Hi Al, time for a tea break so I'll write whilst drinking.
You should never think that not being too badly affected precludes you from either posting here or finding out about antibiotics because you are interested in them as a treatment.
Everyone, I would think, is worried when they first start that they will find it doesn't help them, whether most of their lesions are in the spine or in the head, but the first aim of antibiotics is to stop progression, then see what happens. It is more difficult if all your lesions are in the spine to get around the lesions, because there is obviously so little space to move around, but stopping progression is just as likely as anywhere else. The best example of that is Guner, who posts in this very section. You maybe have already read his postings. He was diagnosed with primary progressive disease when he was 25, I believe, whilst studying in the States. Ten or eleven years on, and back home in Turkey, he is in a wheelchair, but within months of starting treatment somewhat over a year ago, he managed to stop all progression of the disease. You might care to send him PM. Also Katman, who also writes here. She is away until nearly the end of the month, though, showing her goats at the National Goat Show in Indianapolis.

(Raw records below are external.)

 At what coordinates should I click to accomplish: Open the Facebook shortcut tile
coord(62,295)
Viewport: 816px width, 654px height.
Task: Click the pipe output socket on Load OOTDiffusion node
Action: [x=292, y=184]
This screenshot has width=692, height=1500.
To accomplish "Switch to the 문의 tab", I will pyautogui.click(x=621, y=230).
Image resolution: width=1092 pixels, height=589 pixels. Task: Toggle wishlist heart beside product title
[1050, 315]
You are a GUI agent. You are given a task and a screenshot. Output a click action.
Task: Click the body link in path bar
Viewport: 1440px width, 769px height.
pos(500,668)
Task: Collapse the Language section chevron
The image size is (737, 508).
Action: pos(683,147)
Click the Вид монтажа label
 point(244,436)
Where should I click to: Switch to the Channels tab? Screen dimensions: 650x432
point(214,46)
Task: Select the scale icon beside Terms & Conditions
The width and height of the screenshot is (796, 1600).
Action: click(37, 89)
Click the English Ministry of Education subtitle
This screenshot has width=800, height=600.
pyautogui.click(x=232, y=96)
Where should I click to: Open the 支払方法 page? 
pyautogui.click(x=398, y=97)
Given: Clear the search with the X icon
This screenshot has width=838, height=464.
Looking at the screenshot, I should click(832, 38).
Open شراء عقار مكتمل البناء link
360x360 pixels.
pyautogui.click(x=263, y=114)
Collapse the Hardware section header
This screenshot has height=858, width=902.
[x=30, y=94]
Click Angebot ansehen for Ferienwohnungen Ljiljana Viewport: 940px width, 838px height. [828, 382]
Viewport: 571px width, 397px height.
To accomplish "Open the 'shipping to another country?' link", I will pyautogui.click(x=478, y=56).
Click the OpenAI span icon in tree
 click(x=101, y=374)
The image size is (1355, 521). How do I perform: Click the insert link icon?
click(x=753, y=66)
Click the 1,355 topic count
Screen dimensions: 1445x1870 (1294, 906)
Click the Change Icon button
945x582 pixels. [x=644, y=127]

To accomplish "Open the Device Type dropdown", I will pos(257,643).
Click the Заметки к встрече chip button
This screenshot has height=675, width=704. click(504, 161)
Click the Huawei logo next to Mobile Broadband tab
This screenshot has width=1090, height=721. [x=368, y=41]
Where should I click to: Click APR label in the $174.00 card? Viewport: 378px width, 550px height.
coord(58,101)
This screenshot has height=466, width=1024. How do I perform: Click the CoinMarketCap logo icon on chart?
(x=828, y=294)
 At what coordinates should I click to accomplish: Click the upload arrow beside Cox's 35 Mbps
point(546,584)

If you have read all the posts about antibiotics, there are also many in the Regimens section, where I post my updates, and many other people who have been helped enormously. Another place to look is a site called http://www.CPn Help.org
where many of the same people post, as well as others treating for different ailments often caused by CPn.
You say you have read David's website, what I would suggest you do is both write to him and also print out the pdf file on his site:
to show your private GP. I think I might know who he is, if he has prescribed the LDN for you. He would also be welcome to correspond with David. This might be a very good thing because quite a few people started by taking LDN then moved onto abx, often taking both, as well as statins. Some people say that this is not a good idea because you never know which is benefiting you. I say what does it matter if you are getting better? This comes from someone who had only ever taken abx twice in her life, for scarlet fever and an infected mosquito bite.
I wasn't tested for CPn until a few weeks after starting treatment, and then I showed minimal antibodies, when one might have expected them to have risen a bit by that time. That is why David often just treats empirically. CPn is notoriously difficult to test for.